Erst werden vollmundig 1.000 Plätze angeboten, man reist nach Moria, macht medienwirksame Bilder – alles gut und schön. Ich nehme Ihnen Ihre Betroffenheit auch ab. Das war ehrliche Betroffenheit und ehrliche Empörung. Aber man kann nicht auf der einen Seite 1.000 Plätze anbieten und sich dann auf der anderen Seite hinter Seehofer verstecken und sagen: Das muss alles in einem europäischen Kontext gelöst werden, und solange machen wir gar nichts. – Humanität kann man nicht rhetorisch postulieren und dann nicht danach handeln.
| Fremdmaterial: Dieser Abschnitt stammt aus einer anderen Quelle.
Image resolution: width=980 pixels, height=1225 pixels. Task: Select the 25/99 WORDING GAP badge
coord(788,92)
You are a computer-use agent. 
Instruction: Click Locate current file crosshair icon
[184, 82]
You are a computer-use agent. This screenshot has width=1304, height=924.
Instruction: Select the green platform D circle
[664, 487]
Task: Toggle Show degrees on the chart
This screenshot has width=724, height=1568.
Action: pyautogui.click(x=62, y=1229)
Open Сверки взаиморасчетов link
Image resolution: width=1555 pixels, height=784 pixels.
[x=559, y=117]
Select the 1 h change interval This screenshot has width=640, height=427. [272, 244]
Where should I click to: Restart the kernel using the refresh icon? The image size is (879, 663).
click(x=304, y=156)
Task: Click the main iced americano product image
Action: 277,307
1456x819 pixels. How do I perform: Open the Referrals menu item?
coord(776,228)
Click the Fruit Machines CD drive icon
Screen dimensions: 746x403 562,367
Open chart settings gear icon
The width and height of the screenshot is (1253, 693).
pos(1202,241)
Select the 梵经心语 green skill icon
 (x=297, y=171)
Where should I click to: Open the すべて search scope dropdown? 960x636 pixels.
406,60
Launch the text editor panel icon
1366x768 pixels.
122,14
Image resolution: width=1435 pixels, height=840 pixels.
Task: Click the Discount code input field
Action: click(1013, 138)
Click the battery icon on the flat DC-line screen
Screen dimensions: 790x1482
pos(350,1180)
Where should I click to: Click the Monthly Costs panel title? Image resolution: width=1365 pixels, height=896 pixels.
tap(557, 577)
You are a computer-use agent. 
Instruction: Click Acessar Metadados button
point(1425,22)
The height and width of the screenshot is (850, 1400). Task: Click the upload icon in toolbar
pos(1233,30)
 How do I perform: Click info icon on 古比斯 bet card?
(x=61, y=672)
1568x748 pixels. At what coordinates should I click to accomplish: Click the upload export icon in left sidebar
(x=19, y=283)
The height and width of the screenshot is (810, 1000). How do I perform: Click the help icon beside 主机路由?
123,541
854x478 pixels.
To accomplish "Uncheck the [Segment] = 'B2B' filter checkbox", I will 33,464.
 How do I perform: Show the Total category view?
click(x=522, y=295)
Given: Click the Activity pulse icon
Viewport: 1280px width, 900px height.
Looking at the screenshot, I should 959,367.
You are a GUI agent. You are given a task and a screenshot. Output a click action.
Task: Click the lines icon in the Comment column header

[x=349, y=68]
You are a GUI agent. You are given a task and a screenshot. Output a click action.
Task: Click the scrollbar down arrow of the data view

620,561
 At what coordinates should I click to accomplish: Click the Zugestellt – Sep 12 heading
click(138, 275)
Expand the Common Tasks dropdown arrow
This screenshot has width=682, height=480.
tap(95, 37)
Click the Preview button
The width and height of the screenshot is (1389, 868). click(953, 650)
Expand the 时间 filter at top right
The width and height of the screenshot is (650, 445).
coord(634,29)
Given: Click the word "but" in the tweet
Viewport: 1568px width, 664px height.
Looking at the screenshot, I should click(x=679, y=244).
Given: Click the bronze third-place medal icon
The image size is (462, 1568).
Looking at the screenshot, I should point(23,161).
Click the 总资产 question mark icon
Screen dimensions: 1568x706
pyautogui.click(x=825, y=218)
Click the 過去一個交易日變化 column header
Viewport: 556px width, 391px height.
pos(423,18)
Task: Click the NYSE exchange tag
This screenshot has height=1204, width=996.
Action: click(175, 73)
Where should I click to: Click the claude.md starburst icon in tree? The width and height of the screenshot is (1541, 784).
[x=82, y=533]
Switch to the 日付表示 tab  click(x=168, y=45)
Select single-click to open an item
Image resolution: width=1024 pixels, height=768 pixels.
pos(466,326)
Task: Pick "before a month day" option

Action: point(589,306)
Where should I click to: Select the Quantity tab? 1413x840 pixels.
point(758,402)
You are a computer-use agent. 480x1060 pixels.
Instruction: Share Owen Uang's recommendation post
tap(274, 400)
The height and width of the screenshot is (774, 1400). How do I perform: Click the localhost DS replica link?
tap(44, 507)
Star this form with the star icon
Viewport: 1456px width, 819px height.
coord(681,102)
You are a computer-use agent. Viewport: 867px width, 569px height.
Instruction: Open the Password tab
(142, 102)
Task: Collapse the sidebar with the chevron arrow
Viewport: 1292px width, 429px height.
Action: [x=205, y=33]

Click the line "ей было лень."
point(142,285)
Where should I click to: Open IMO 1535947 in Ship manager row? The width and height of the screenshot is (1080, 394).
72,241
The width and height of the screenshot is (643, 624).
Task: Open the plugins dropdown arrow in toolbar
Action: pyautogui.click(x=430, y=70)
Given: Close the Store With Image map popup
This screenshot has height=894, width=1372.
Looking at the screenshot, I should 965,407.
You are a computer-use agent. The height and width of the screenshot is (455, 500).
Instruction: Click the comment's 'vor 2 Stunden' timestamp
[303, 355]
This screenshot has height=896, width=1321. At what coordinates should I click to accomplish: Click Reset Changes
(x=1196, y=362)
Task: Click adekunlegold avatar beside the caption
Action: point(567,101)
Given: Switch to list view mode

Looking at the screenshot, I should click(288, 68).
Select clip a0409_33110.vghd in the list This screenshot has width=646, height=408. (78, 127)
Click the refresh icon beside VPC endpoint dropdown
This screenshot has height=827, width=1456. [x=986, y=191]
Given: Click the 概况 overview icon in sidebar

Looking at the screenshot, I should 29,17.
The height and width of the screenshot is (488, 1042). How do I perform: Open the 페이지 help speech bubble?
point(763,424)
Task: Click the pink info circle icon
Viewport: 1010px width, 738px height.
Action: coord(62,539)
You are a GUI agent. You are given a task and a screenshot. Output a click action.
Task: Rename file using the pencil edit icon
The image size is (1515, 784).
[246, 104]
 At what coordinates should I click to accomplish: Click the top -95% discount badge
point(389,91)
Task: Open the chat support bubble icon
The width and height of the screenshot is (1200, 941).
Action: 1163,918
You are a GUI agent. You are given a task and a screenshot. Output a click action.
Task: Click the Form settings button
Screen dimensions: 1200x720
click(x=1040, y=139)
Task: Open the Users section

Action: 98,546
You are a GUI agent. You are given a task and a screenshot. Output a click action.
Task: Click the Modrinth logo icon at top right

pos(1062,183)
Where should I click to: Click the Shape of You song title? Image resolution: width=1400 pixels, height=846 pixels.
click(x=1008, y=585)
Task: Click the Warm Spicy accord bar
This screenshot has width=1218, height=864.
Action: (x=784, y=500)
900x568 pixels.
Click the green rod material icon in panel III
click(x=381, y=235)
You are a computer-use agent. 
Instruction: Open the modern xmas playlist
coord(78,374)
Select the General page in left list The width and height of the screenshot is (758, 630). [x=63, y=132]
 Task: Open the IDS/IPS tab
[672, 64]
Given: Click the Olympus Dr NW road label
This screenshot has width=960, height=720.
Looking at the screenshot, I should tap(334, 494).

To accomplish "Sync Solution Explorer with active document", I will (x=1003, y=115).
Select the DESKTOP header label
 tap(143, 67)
Wenn das größte Bundesland mit einem Aspiranten auf die Kanzlerkandidatur jetzt mutig und entschlossen Haltung zeigt, sich an die Spitze der Koalition der Willigen in unserem Land NRW gemeinsam mit den Kommunen stellt und mehr Druck in Berlin macht, dann glaube ich, kann da mehr gelingen.
Wir haben auch ein Beispiel: Thüringen und Berlin haben ein eigenes Landesaufnahmeprogramm aufgelegt; sie haben es zumindest versucht und bei Herrn Seehofer um Zustimmung gebeten. Aber noch nicht einmal das machen Sie, Herr Laschet.
Ich fordere Sie auf: Machen Sie mehr! Handeln Sie! Machen Sie mehr Druck in Berlin! – Dabei können Sie mit unserer vollen Unterstützung rechnen. Ich bin gespannt, ob Sie heute unser Angebot annehmen. – Danke schön.